霞ヶ関本省採用組のキャリアで法律、行政、政治・国際のような東大法学部か経済学部しか取らないよ、というような財務、経産省のようなところは恐ろしく激務です。

昔から離婚の◯◯省、飛び◯りの▷▽省とか、とかくキャリア組の仕事の仕方は無茶苦茶です。

本省課長ともなると指定職なので行政職俸給表を外れて民間企業で言えば黒塗りの車が迎えに来るようなトップエリートです。

この前心理と関係ない、そういったキャリア役人で心理業務に興味を持ってくれた人と話したのですが、いわく自分は東大出身でないから三流官庁にしか入れなかった(でもかなりの日本の中枢です)。

内地留学で修士、博士号を取得しつつ午前9時から午前4時まで仕事をしていたとのことでした。

彼は同じ省庁の医師が部下にいます。

行政の中枢に入ると医師が医務行政にかかわることがあるのですが、臨床を医師にやらせないのはなんと勿体ないと思います。

そのほかにも中央官庁では厚生労働省では医系技官の採用を昔からやっています。

キャリアの彼の生活を聞いていて、うわあと思ったのですが僕もやや近い生活をしていたことがあるわけで頑張って終電で帰宅して始発で職場に行く、泊まり込みも多々という数年間、あれをもう一度やれと言われてももうできません。

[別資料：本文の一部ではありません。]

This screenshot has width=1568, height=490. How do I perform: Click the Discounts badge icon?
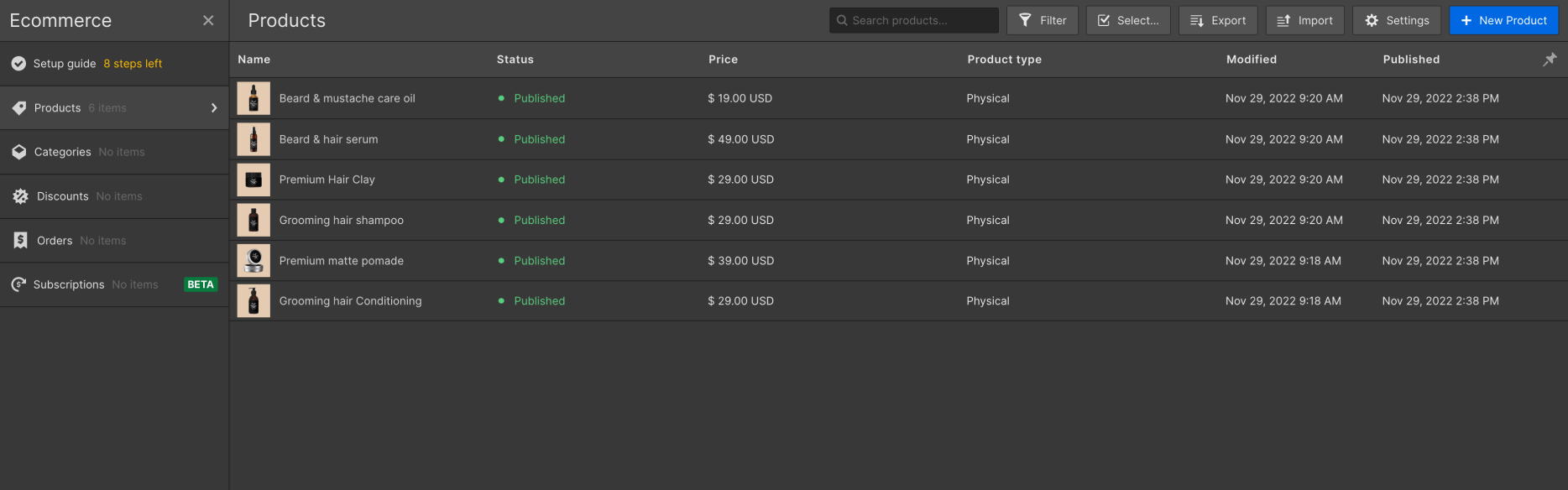[21, 196]
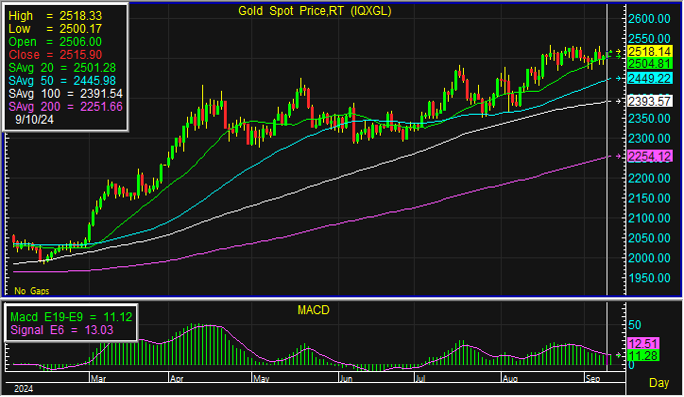
Task: Click the No Gaps indicator text
Action: point(31,291)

前置きが長くなりましたが、国家公務員総合職人間科学は法務省だけではありません。

過去人間科学分野採用実績があるのは厚生労働省、文部科学省、農林水産省、総務省、警察庁、内閣府、総務省、公安調査庁(!)です。

農林水産省は最近は採用実績がありませんが、昔内定を取った人に聞いたら農村部の社会心理学的調査をやる仕事だったそうです。

公安調査庁は昔から心理職を採用しているのですが、何なのかは恐ろしく、いつものように気軽に電話して「なんの仕事やらされるんですかあ?」と聞こうとも思いません。

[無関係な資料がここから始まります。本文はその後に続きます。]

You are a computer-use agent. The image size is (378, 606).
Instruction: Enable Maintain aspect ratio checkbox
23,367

さて、国家の中枢で働く人文科学職で立派な人もいますが、若いと野心ばかりが先走って空回りすることもあります。

法務省は検察官をはじめとした法曹がキャリアの中枢を占めていて、その次が法律職、人文科学職はスターダムではないけど大切な仕事です。

そこを飛び越えて検察官を打ち負かして必死になろうとしてもムダなのに頑張ろうとしてる若い人を見ると、できることをやって欲しいなあと思うわけです。

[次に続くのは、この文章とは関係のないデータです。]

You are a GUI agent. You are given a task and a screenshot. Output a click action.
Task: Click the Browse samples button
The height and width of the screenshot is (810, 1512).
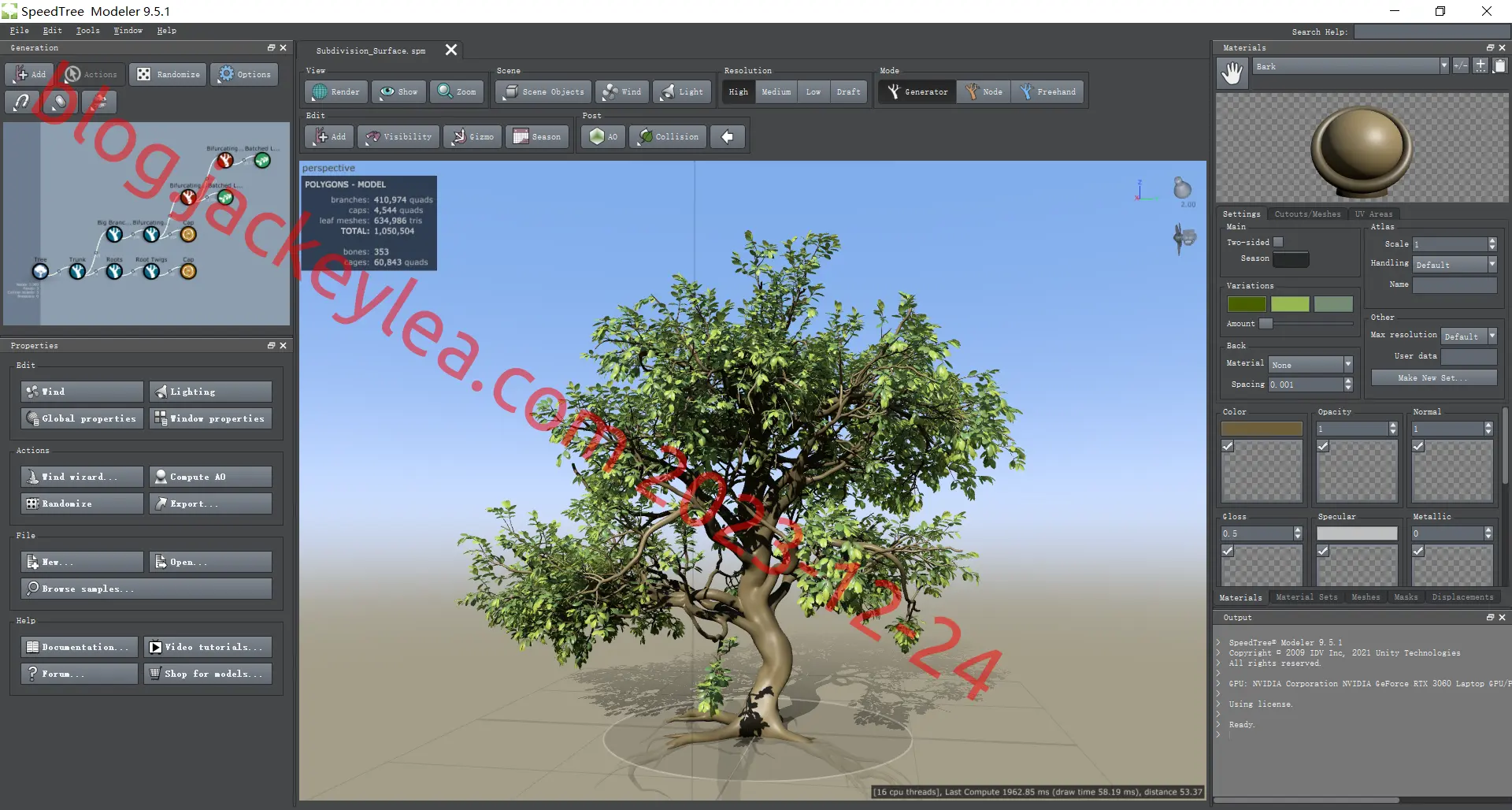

さて、中央エリートは大変だなあ、やれやれ、地方自治体は楽だからいいやと思っていると全くそんなことはありません。

人口10万人に満たない小都市でもデキる行政マンは「これよろしく」と永遠に終わらない仕事をさせられるというのは本当です。

行政キャリアは部下のキャリアが徹夜して作った分厚い資料を持ってくるとぱらぱらとめくって「うーん、もうちょっとvividな雰囲気で」と3秒ぐらいして突き返し、部下はそれから資料お直しのためにまた徹夜のデスマーチです。

こういった話を僕はクライエントさんから聞いているのではなく心理職から聞いているのです。

たまに研修会で会うと「あ、まだ生きてる」と思ってしまいます。

国家だろうが地方だろうが心理職が行政施策をしなければならず、現場を離れて企画立案をさせられると地方でも上級職だからねー、とすごいボリュームの仕事をさせられます。

臨床心理士でも公認心理師でも大学院卒上級職の能力を期待されての仕事ですからキャリア待遇ということになります。

さて、行政場面から解放されて現場で心理職がほっとできるかどうかはその現場にかかっています。

児相は報道で批判を浴びせられていますが365日24時間対応で仕事をしています。

「叩かれた子どもが泣いてる」程度だと児相は身動きが取れないのが現状です。

命が危ない子どもでも家庭内再統合を迫られるという矛盾した仕事を児童福祉司も児童心理司もしています。

専門家以外の短期研修を受けた素人行政新卒者が児相に入って来ます。

児相所長も定年間近の行政職や飛び石のひとつの石として所長業務をすることがありますので児童行政にかかわってくれるかどうか。

児童福祉司、児童心理司の専門家はいつも厳しい局面に置かれています。

心理職は採用上級が臨床心理士資格なのでそれを活用して就職することもありました。

多分これからは公認心理師にシフトしていくでしょう。

地方上級心理職は資格不要で採用する場合はもあります。

大学院卒でなくても採用してくれるので優秀な学部卒の人材が心理の現場に出てカウンセリングやテストをしています。

自治体採用で病院心理職をしていれば医療心理の仕事ができます。

別に臨床心理士や公認心理師資格は採用必須条件ではない場合が多く、心理療法士という職名で仕事をしている公務員もいます。

患者さんにとってはいいカウンセリングをして欲しい、◯◯県の職員なら信頼できる、ということで資格は二の次です。

そうやって現場で通常の心理職(は決して楽と思いませんが)をしている人もいれば修羅場のような児相の戦場で働いている心理職もいます。

そして心理で採用されて行政職の中に混じって書類仕事をしてキャリア扱いされると「できて当たり前」と思われます。

ノンキャリアから一線引かれて人間関係に溶け込むのが難しくなると仕事もやり辛くなります。

行政業務で困った時には相談できるスーパーヴァイザーもいません。

中央省庁ではみんな徹夜続きなので課長補佐クラスの40代キャリアが机に突っ伏しているとみんな可愛そうに思ってそっとしておきます。

ところがそのままお亡くなりになっていた例があると別ルートから何件か聞いたことがあるので都市伝説ではないのかもしれません。

中央でも地方でも心理職は公務員なのでとても安定しています。

新卒から心理職をしていてそのまま長く勤められれば待遇としてはとてもいい職場です。

「お金に困ったことはないんです」と研修会で言っていた公務員が一斉に白い目で見られていて「この場におけるジョイニングをしなさい」と思われていたのを見たことがあります。

公務員心理職も働いてみないと実情はわからない世界でしょう。

「いろいろな人生の選択肢がありますしこれからどうやって仕事を選んでいくか、はっきりとした答えはないんですねえ」とクライエントさんに同調している心理職は同じことを自分にも言っているのかもしれません。